Este punto (la falta de la mínima instrucción primaria) nos lleva a la reflexión de la ineptitud de los mandos del Ejército, que al enviar obligatoriamente a mozos de reemplazo a un cuerpo profesional (equivalente en Ifni a la Policía Armada o la Guardia Civil) no realizara una selección de aquellos que podían ser más aptos para asimilar las rápidas enseñanzas que se impartían a los policías, y ser los mismos capaces de desarrollarlas. No se trataba del ejército regular sino de policías gubernativos que, para colmo, eran mandados por oficiales mayoritariamente militares (algunos procedentes de la Legión) que tampoco tenían demasiada idea de las funciones que debe realizar los guardianes de la seguridad pública. Claro que Ifni, con toda su parafernalia de “provincia”, era tan solo una “colonia” al estilo de finales del siglo XIX. 

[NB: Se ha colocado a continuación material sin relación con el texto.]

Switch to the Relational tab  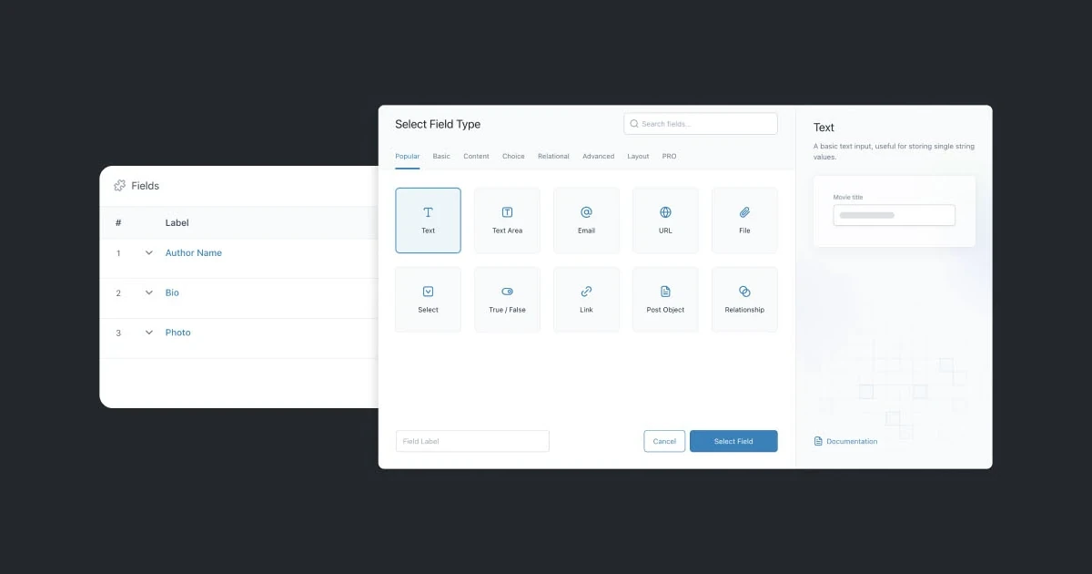(x=553, y=157)
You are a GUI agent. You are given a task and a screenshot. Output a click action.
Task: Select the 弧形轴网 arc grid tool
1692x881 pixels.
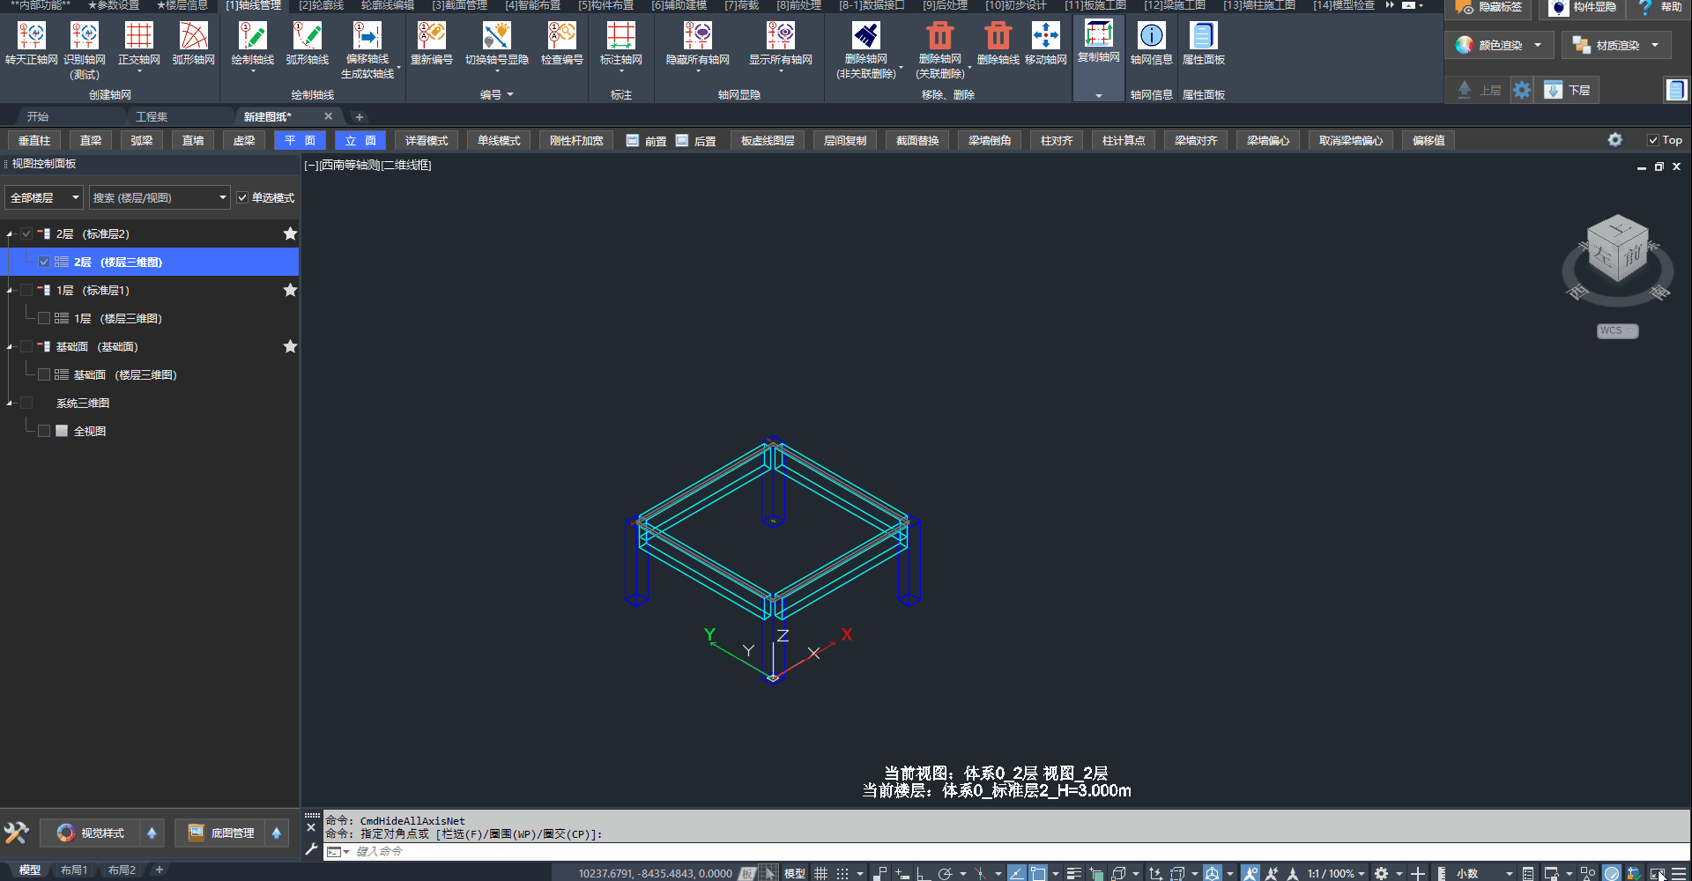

Cuando Genaro Carrillo, destinado a la Compañía Local, pudo sincerarse con su paisano Josep Carrera y éste, armado de papel y lápiz escribió unas líneas a su familia, que les leyó y contestó alguien del pueblo, y pudo oír que todos estaban bien, las lagrimas de aquel pastor de ovejas (convertido en “borrego” por el ejército) fueron como lluvia capaz de ablandar el más seco de los campos.